● Task prompt: Begin at the line containing "Task: Open 网贷审核 in the sidebar" in the data below and go on through the line containing "Viewport: 1345px width, 586px height.", repeating each line exactly; include both ends and no other line.

● Material provided:
⁂

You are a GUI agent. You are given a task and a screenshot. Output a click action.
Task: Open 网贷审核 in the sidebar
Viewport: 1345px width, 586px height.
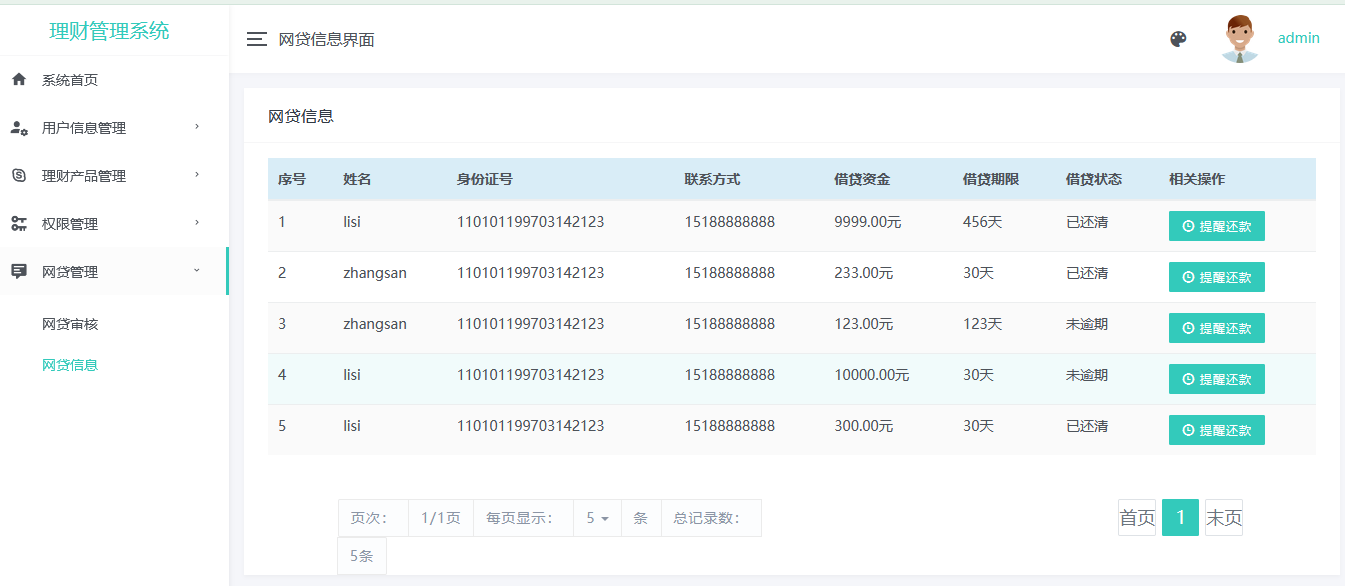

⁂

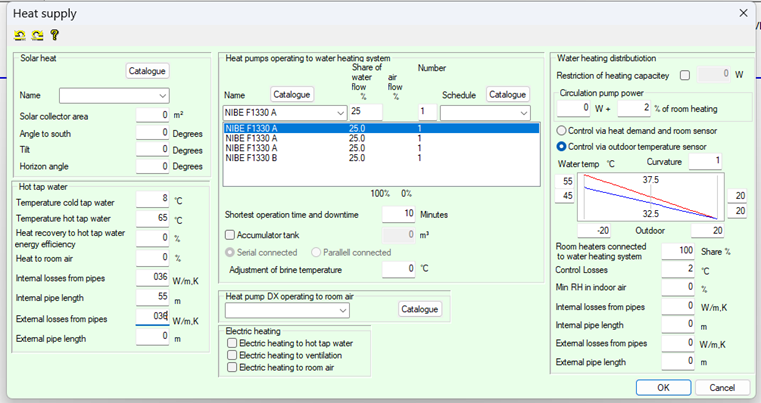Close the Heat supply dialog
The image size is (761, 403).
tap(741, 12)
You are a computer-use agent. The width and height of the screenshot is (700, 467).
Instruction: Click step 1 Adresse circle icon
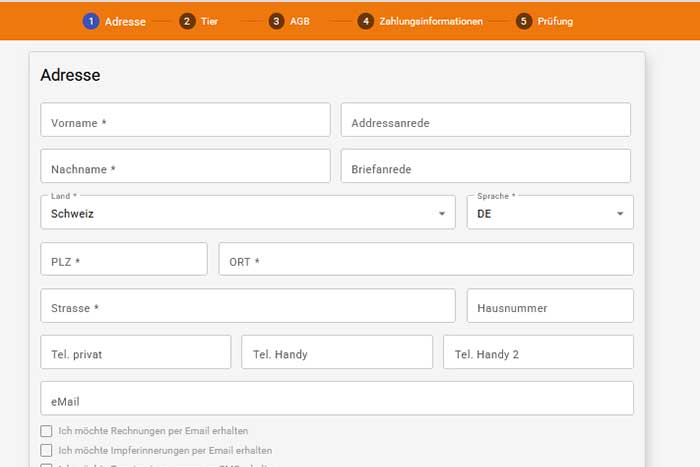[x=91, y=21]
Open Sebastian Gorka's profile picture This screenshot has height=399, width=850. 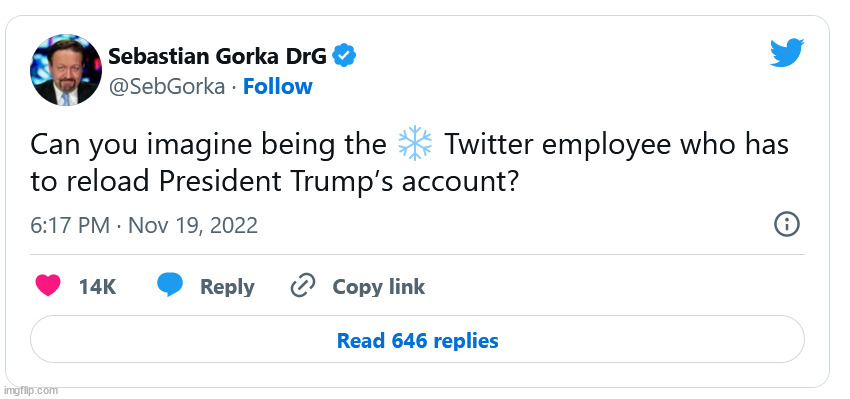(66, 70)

⁂

● Result of this exercise:
Task: Open 网贷审核 in the sidebar
Viewport: 1345px width, 586px height.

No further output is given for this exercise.